ECJ on data processing practices of credit agencies

EuGH zu Datenverarbeitungspraktiken von Wirtschaftsauskunfteien  | von Annerton Anwältin Svetlana

Financial service providers rely on the assessment of the creditworthiness of the users of these products for a large number of their products – be it traditional lending or the provision of BNPL products, for example. In doing so, financial service providers often cannot avoid using score values from credit information agencies such as the SCHUFA score. The judgments of the ECJ published on 7 December 2023 in the proceedings on SCHUFA scoring (C-634/21)  and on SCHUFA storage of residual debt discharge data (C-26/22 and C-64/22) put both the business models of the credit information agencies and the products of SCHUFA customers based on them under pressure. This article is intended to provide an overview of the ECJ decisions and which data protection challenges credit information agencies should keep in mind when calculating score values as well as their customers when using them.

1. What is the regulatory background to credit scoring?

Any financial service provider wishing to enter into a contractual relationship with counterparty risk has a legitimate interest in obtaining information about the creditworthiness of its contractual partner in order to decide on the establishment of the contractual relationship on a case-by-case basis. For certain financial products, the institutions are expressly obliged to carry out a credit assessment of the contractual partner, e.g. for property consumer loans and general consumer loans, see Section 18a KWG (German „Kreditwesengesetz“). In addition, the creditworthiness or debt servicing capacity assessment may be a necessary measure to ensure the proper business organisation of the institution, see e.g. Section 25a KWG in conjunction with BTO 1.2 (Requirements for processes in the lending business) MaRisk. Section 18a (3) KWG expressly stipulates in connection with consumer loans that credit institutions may, if necessary, use information from credit information agencies when assessing creditworthiness. At the same time, the use of external credit assessments does not release the institution from the obligation to form its own judgement about the counterparty default risk and to incorporate its own findings and information into the credit decision (point 6, BTO 1.2 MaRisk).

* [MATERIAL]:
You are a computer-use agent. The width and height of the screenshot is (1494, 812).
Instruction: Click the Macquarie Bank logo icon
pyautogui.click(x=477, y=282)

* [GIVEN REQUEST A]:
In the article on the ECJ rulings about credit agencies, why does a financial service provider entering a contract with counterparty risk have a legitimate interest in information on its partner's creditworthiness? Answer in one to three sentences.
* [GIVEN REQUEST B]:
Using the article on the ECJ rulings about credit agencies, answer these:
(i) On what date were the ECJ judgments published?
(ii) What case number is given for the proceedings on SCHUFA scoring?
(iii) Which provision expressly lets credit institutions use information from credit information agencies when assessing creditworthiness for consumer loans?
* [GIVEN REQUEST C]:
Carry on the article on the ECJ rulings about credit agencies from the point where it stops.

* [ANSWER A]:
The provider needs this information so it can decide, case by case, whether to establish the contractual relationship.

* [ANSWER B]:
(i) 7 December 2023
(ii) C-634/21
(iii) Section 18a (3) KWG

* [ANSWER C]:
2. What data protection challenges arise when calculating and using score values?

Apart from isolated general regulatory requirements, the credit institutions can decide for themselves which specific information they base their credit assessment on in detail. Such information can be, for example, information on income, expenditure, turnover and other information on the financial and economic circumstances (so-called “positive data”) or information on payment arrears or defaults from previous contractual relationships or insolvency data (so-called “negative data”) of the potential customer.

In addition, individual pieces of information can be automatically processed by credit information agencies on the basis of undisclosed algorithms to create a score value, which then makes a general statement about the probability of future behaviour of the potential contractual partner of the SCHUFA customer (payment forecast), such as the repayment of a loan (so-called “scoring”). This score value can be included by financial service providers in various ways in their own decision-making processes regarding the establishment of a contractual relationship with the person concerned. For example, it can be used as a knock-out criterion or as one of several factors that are weighted differently depending on the risk assessment model of the respective credit institution.

When processing the personal data required to carry out the credit check, both the credit institutions and the credit information agencies are bound by the provisions of data protection law, including the European General Data Protection Regulation (GDPR). This is also clarified, for example, in Section 18a (9) KWG. In particular, those responsible for the processing of personal data associated with the determination and use of the score value require a sufficient legal basis within the meaning of Art. 6 GDPR. Depending on the type of data or the type of processing, data controllers may have to comply with other provisions of the GDPR, in particular Art. 9 and Art. 22 GDPR.

Subject to certain exceptions, Art. 22 para. 1 GDPR prohibits the use of personal data exclusively for automated decision-making which produces legal effects concerning the data subject or similarly significantly affects the data subject. Art. 22 para. 2 GDPR sets out exceptions in which the aforementioned prohibition of automated decision-making does not apply. These can be the consent of the data subject, the necessity for the conclusion of a contract or a national legal exception.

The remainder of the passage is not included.